[WHAT THE EXERCISE ASKS]
Taking the listing below, restate word for word each line from the line with "Share link on LinkedIn" to the line with "You are a computer-use agent. 684x594 pixels.", ends included, and stop there.

[INFORMATION SUPPLIED]
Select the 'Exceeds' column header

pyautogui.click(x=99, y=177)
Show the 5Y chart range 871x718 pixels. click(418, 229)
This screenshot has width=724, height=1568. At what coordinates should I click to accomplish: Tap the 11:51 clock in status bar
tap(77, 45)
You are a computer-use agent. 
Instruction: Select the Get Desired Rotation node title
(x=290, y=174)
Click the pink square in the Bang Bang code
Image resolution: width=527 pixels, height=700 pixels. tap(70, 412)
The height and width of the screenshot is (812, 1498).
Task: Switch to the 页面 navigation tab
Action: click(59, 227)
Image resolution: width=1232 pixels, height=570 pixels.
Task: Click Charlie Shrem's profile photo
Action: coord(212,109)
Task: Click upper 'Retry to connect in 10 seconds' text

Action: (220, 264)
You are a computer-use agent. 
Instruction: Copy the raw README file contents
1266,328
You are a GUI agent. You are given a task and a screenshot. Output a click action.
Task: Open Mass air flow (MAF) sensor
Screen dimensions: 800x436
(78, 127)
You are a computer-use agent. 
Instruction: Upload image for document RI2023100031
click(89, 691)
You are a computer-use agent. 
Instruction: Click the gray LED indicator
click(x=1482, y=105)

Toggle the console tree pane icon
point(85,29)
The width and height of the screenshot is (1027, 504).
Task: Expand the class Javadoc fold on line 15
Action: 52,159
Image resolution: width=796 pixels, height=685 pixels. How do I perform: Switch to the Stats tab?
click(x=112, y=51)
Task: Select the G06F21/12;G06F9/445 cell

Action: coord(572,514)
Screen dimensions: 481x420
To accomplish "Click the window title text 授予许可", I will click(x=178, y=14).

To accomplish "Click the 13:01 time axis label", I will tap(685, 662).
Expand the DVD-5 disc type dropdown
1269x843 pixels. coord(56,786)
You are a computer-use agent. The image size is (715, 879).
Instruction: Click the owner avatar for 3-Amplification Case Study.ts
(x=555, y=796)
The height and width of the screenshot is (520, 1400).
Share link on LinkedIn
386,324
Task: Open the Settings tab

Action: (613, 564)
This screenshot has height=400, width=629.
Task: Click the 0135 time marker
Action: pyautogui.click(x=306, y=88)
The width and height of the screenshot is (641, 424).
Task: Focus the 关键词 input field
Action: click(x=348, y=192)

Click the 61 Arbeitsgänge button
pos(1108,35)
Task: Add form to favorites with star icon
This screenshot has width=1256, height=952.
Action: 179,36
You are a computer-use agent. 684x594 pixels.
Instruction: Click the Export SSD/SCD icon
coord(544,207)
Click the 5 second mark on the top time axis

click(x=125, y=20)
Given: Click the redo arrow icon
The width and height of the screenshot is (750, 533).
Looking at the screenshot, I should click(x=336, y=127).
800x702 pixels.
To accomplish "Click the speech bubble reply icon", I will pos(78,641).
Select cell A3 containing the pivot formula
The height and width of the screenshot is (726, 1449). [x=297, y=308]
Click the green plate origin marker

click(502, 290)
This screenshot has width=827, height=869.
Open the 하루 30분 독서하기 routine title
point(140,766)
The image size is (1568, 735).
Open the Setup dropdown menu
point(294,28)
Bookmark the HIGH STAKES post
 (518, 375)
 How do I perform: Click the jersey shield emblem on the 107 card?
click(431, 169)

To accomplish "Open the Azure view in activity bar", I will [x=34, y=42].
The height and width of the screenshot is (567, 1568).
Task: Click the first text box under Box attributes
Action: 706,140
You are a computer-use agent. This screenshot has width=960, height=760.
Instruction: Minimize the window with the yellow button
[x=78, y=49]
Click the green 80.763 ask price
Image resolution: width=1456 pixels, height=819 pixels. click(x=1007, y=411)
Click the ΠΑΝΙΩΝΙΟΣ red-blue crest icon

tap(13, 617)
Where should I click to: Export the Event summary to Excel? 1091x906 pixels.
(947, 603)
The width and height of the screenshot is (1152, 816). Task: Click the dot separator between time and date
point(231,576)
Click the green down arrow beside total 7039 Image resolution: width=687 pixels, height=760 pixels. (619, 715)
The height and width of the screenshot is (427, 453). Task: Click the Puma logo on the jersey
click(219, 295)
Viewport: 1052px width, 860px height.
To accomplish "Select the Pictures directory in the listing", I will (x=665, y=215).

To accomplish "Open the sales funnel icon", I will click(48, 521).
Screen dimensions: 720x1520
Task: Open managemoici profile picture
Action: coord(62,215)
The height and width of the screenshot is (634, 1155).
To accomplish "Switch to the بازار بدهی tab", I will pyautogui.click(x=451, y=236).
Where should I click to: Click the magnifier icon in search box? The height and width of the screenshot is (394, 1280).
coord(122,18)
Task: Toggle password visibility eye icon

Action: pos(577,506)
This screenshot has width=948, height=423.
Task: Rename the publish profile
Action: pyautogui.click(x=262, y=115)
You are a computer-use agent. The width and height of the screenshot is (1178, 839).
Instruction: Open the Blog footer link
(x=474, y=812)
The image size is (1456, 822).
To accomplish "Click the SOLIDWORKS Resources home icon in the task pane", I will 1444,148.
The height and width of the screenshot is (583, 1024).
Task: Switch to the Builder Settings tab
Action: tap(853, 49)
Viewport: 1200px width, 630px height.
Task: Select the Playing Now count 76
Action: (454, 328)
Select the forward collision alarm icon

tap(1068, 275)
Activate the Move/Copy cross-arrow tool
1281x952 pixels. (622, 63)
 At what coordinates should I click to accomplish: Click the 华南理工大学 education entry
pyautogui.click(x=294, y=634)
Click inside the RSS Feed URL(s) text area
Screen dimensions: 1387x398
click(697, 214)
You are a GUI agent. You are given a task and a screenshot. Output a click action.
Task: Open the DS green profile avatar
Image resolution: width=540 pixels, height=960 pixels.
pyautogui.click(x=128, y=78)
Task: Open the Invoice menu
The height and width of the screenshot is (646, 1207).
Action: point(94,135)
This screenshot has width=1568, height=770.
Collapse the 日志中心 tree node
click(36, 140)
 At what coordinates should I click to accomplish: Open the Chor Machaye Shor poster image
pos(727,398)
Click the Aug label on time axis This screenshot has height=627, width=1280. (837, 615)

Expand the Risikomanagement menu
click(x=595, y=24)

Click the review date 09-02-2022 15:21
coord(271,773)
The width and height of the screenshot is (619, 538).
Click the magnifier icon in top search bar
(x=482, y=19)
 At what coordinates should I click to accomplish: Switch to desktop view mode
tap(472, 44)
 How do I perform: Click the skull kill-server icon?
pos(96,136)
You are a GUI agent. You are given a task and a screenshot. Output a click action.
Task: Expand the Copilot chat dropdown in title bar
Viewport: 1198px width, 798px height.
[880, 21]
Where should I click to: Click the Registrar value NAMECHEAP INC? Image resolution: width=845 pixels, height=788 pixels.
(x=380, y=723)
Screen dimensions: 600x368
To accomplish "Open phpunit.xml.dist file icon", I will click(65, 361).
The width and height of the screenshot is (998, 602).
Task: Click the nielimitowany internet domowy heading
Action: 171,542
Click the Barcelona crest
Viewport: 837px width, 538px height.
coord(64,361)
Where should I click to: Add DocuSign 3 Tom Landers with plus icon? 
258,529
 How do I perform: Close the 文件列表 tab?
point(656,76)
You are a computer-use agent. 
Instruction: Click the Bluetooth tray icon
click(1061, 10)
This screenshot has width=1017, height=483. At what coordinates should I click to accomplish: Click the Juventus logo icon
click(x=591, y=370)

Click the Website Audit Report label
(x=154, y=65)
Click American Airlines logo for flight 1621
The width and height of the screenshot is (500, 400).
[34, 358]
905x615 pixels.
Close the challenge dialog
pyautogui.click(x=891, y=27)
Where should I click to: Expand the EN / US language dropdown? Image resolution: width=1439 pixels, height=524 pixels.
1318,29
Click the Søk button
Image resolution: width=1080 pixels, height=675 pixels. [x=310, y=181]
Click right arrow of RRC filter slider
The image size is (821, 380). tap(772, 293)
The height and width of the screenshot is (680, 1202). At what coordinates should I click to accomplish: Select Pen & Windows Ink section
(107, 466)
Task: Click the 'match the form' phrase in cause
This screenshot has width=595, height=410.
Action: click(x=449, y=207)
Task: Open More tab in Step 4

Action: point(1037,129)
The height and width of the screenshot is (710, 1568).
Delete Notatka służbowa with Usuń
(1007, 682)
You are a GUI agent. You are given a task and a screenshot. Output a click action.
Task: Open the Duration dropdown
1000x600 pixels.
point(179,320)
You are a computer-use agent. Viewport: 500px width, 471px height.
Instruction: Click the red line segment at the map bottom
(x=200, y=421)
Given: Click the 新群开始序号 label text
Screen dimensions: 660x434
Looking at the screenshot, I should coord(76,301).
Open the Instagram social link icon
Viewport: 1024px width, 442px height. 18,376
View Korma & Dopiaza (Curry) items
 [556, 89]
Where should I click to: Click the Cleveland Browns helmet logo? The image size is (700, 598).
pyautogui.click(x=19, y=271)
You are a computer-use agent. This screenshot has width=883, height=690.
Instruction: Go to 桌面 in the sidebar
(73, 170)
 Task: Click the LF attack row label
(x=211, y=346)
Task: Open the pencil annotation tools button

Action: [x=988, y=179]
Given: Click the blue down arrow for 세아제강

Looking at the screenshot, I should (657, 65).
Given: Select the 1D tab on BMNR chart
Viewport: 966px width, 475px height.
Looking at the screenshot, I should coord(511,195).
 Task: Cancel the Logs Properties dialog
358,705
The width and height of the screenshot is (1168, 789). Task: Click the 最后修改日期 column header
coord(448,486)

[RESULT OF THIS TASK]
Share link on LinkedIn
386,324
Task: Open the Settings tab

Action: (613, 564)
This screenshot has height=400, width=629.
Task: Click the 0135 time marker
Action: pyautogui.click(x=306, y=88)
The width and height of the screenshot is (641, 424).
Task: Focus the 关键词 input field
Action: click(x=348, y=192)

Click the 61 Arbeitsgänge button
pos(1108,35)
Task: Add form to favorites with star icon
This screenshot has width=1256, height=952.
Action: 179,36
You are a computer-use agent. 684x594 pixels.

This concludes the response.